Abstract
Objectives:
The study objective was to evaluate the use of Danshen formulations in preventing renal disease in Henoch-Schönlein Purpura (HSP) either as sole agents or in combination with other drug regimens.
Methods:
Search strategy—Databases searched were the Cochrane Central Register of Controlled Trials, PubMed, Embase (Excerpta Medica Database), the Chinese Biomedicine Database, CNKI (Chinese National Knowledge Infrastructure), and VIP-database for all relevant studies without any language restriction. The cut-off date for the search was October 2010. Selection criteria—All randomized controlled trials with enrolled patients of all ages without renal disease before random assignment were included. The primary outcomes were the number of patients who developed renal disease and the incidence of adverse effects of drugs. Data collection and analysis—For dichotomous outcomes, the incidence of renal disease in patients with HSP was calculated as a relative risk with 95% confidence intervals. For continuous outcomes, the weighted mean difference with 95% confidence intervals was used.
Results:
A total of five trials (513 children aged 2–14 years old) were included in the meta-analyses, which indicated that Danshen formulations (injections or tablets) with symptomatic therapy significantly reduced the risk of developing renal disease in children with HSP compared to symptomatic therapy alone 6–12 months after treatment (relative risk: 0.35, 95% confidence interval: 0.20–0.61). Adverse effects of Danshen formulations were not explicitly reported in these studies.
Conclusions:
Danshen formulations may help prevent renal disease in children with HSP without serious side-effects. However, the evidence is of low quality (as assessed using the GRADE approach), and thus there is insufficient proof to strongly recommend the use of Danshen formulations in children with HSP. Large, properly randomized, placebo-controlled, double-blind studies are needed to substantiate its use.
Introduction
The common clinical manifestations of HSP are characterized by the triad of palpable purpura, abdominal pain, and arthritis, 6 and renal disease is the primary long-term and most serious complication.
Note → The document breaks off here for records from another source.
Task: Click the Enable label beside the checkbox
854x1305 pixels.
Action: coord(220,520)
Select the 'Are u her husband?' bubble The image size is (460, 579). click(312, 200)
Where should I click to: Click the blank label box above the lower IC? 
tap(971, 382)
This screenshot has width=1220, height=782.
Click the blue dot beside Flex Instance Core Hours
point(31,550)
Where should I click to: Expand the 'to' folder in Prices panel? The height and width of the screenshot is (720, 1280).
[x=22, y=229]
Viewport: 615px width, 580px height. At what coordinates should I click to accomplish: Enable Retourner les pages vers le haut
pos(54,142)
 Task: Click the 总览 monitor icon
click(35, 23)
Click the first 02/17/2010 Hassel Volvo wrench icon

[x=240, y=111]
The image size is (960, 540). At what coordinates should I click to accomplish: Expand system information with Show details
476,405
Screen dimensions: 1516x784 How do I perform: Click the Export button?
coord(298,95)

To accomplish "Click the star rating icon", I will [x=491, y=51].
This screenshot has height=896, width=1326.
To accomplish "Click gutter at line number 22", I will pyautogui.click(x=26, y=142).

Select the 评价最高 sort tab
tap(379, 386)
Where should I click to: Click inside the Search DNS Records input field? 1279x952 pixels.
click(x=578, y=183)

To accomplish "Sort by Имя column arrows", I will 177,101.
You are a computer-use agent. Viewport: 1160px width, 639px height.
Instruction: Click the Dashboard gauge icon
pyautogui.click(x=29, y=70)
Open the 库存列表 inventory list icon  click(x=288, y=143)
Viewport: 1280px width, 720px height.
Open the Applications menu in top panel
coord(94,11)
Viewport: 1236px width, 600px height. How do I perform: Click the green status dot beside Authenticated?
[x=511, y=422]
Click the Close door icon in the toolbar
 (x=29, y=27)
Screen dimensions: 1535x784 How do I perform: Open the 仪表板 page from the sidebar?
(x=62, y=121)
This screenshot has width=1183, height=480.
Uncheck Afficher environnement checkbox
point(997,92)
In a recent systematic review of 12 studies including 1133 unselected patients, renal disease occurred in 34.2% of patients; furthermore, renal complications developed in 85% of cases within 4 weeks of diagnosis, in 91% within 6 weeks, and in 97% within 6 months. 7
The prevention and treatment of renal disease in HSP is controversial. For example, one systematic review concluded that early corticosteroid treatment may reduce the risk of developing persistent renal abnormalities. 8 However, a recent Cochrane systematic review of four randomized controlled trials (RCTs) found no significant difference in the risk of persistent kidney disease at 6 and 12 months with prednisone administered at presentation compared to placebo. 9
In children with severe renal disease, treatment with conventional drugs (e.g., corticosteroids, cyclosporine A, and cyclophosphamide) alone or combined with other adjuvant treatment (e.g., immunoglobulin, anticoagulants, enzymes, and vitamins) have had variable success in improving renal outcomes, but their use is not adequately guided by evidence obtained from properly designed, randomized, placebo-controlled trials. 9 –11
The Chinese herb Danshen is the dried root of Salvia miltiorrhiza, which is used as a common adjuvant medicine for treating purpura, especially the Henoch-Schönlein type, in modern Chinese clinical practice. Many studies have suggested that treatment with Danshen formulations effectively prevents the development of renal disease 12,13 and/or reduces its severity 14,15 in patients with HSP. Furthermore, Danshen formulations may inhibit platelet aggregation, 16 improve renal microcirculation, 17,18 alleviate free-radical injury to the kidneys, 19 have anti-inflammatory properties, inhibit proliferation from mesangial cells, 20 and regulate abnormal immune function, 21 all of which are plausible mechanisms for renoprotective effects.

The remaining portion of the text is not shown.